# [Text segment]
..............................

When you run Kafka across multiple tenants or business units, heavy traffic from one client can easily starve the others. Kafka quotas exist to tame this resource contention and hand each client a predictable share of throughput.
This article walks through how to design, configure, and observe quotas for stable cluster operations, drawing on the official documentation and going deep enough to cover what the CCAAK certification asks about.
There are three primary Kafka client quotas: producer_byte_rate (producer write bytes per second), consumer_byte_rate (consumer fetch bytes per second), and request_percentage (a proportional share of server processing capacity). When a limit is exceeded the broker does not hard-reject; instead it throttles by delaying responses, and the client learns about the delay from throttle_time_ms in the response.
The limit is smoothed over an observation window so that short bursts are tolerated while the average rate is enforced (controlled on the broker side by quota.window.num and quota.window.size.seconds). Entities can be specified as user, client-id, user+client-id (combination), or default (cluster-wide). The most specific entity wins, and default is applied last.
| Entity | Scope | Typical use | Sample key |
|---|---|---|---|
| user | Authenticated user (SASL Principal) | Total cap per department/team | users:alice |
| client-id | Per application/process | Allocate across apps owned by the same user | clients:etl-writer |
| user+client-id | User x app combination | Tighten only one specific app within a user | users:alice,clients:etl-writer |
| default | Default shared by all clients | Initial cap for new or unclassified clients | users:* or clients:* |
Throttling flow (conceptual)

..............................

# [Data provided]
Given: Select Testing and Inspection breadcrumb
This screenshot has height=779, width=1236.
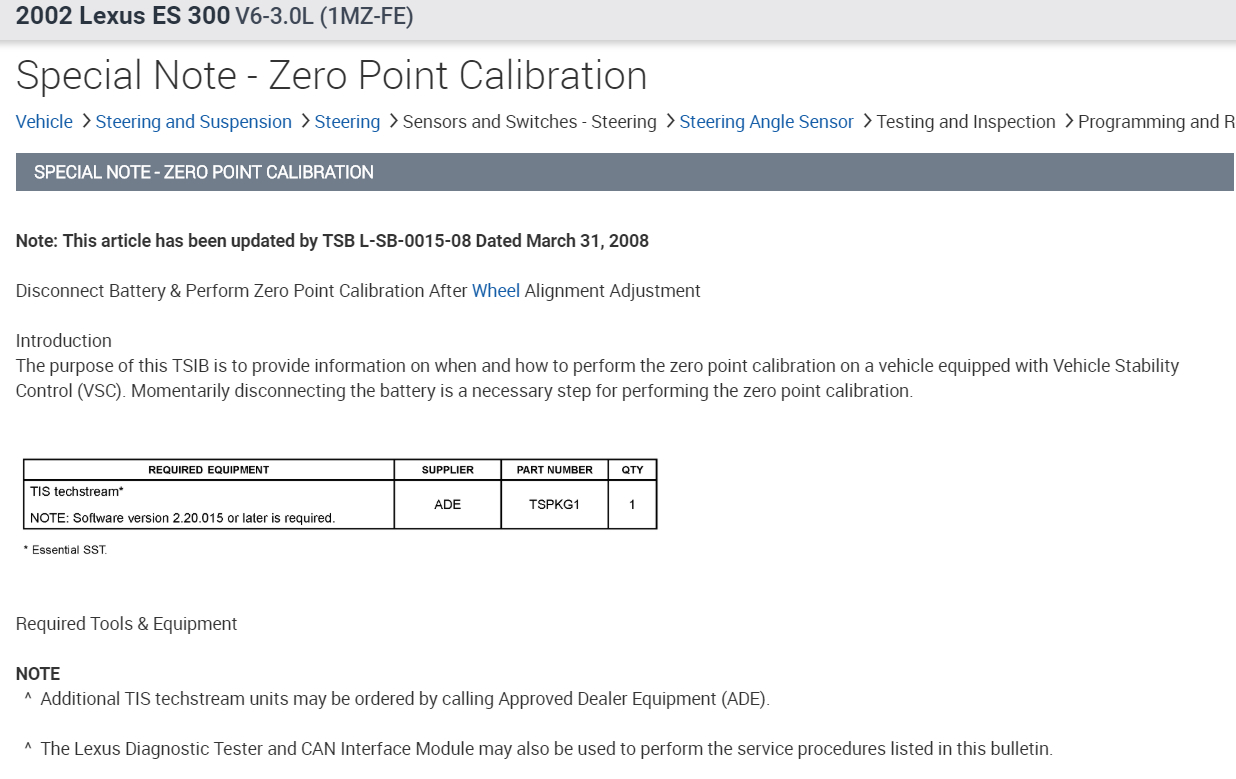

..............................

# [Goals]
A - Check each statement against the article on Kafka quotas and answer yes or no, quoting the words of the article that decide it. (i) A client that goes over its quota has its requests rejected outright by the broker. (ii) When several entities match, the most specific one takes effect and default comes last. (iii) The request_percentage quota caps the bytes per second a consumer can fetch.
B - Please write the next part of the article on Kafka quotas, picking up right after its final line.

# [Outputs for the tasks]
A -
(i) No: "the broker does not hard-reject; instead it throttles by delaying responses"
(ii) Yes: "The most specific entity wins, and default is applied last."
(iii) No: "request_percentage (a proportional share of server processing capacity)"

B -
Representative quota keys (for clients)
# クライアント向けに設定可能なダイナミック Quota キー(抜粋)
# - producer_byte_rate: 1秒あたりの送信バイト上限
# - consumer_byte_rate: 1秒あたりの受信(フェッチ)バイト上限
# - request_percentage: サーバ処理能力に対する割合シェア(相対配分)
# いずれも超過時は応答に遅延を入れて調整されます。Quotas can be set at multiple levels simultaneously. At evaluation time the most specific match wins, and if nothing matches the broker falls back to a more general setting. For example, if a user=alice, client-id=etl combination is configured it will be used; otherwise it falls back to user=alice, then client-id=etl, and finally to default.
Using default lets you keep unregistered clients from running wild while selectively raising the cap for critical apps — a layered approach to enforcement.
| Design pattern | Benefit | Caveats |
|---|---|---|
| Strict default + per-entity exceptions | Safe even for unregistered clients | Operational overhead grows as exceptions accumulate |
| Allocate per user | Easy to budget by department | Hard to differentiate between apps owned by the same user |
| Combine user+client-id | Fine-grained control | Entries pile up; periodic review is required |
Precedence in pseudocode (match order)
# 擬似コード
if quota.exists(user=u, client=c): use that
elif quota.exists(user=u): use that
elif quota.exists(client=c): use that
else: use defaultClient quotas are applied to the cluster as dynamic configurations. Use kafka-configs.sh (with --bootstrap-server) or the Admin API. Changes take effect almost immediately and require no broker restart.
After configuring, verify with describe and use alter/remove as needed. The changes are stored as metadata in the cluster and take effect across all brokers.
| Operation | CLI example | Key point |
|---|---|---|
| Set | kafka-configs.sh --alter --add-config ... | Separate multiple keys with commas |
| Inspect | kafka-configs.sh --describe --entity-type ... | Be explicit about the target entity |
| Delete | kafka-configs.sh --alter --delete-config ... | When unset, falls back to a higher level or default |
kafka-configs.sh examples (official-docs syntax)
# client-id 単位
bin/kafka-configs.sh --bootstrap-server localhost:9092 \
--alter --add-config 'producer_byte_rate=1048576,consumer_byte_rate=1048576' \
--entity-type clients --entity-name etl-writer
# user 単位(SASL Principal 名)
bin/kafka-configs.sh --bootstrap-server localhost:9092 \
--alter --add-config 'producer_byte_rate=2097152' \
--entity-type users --entity-name alice
# user+client-id(組み合わせ)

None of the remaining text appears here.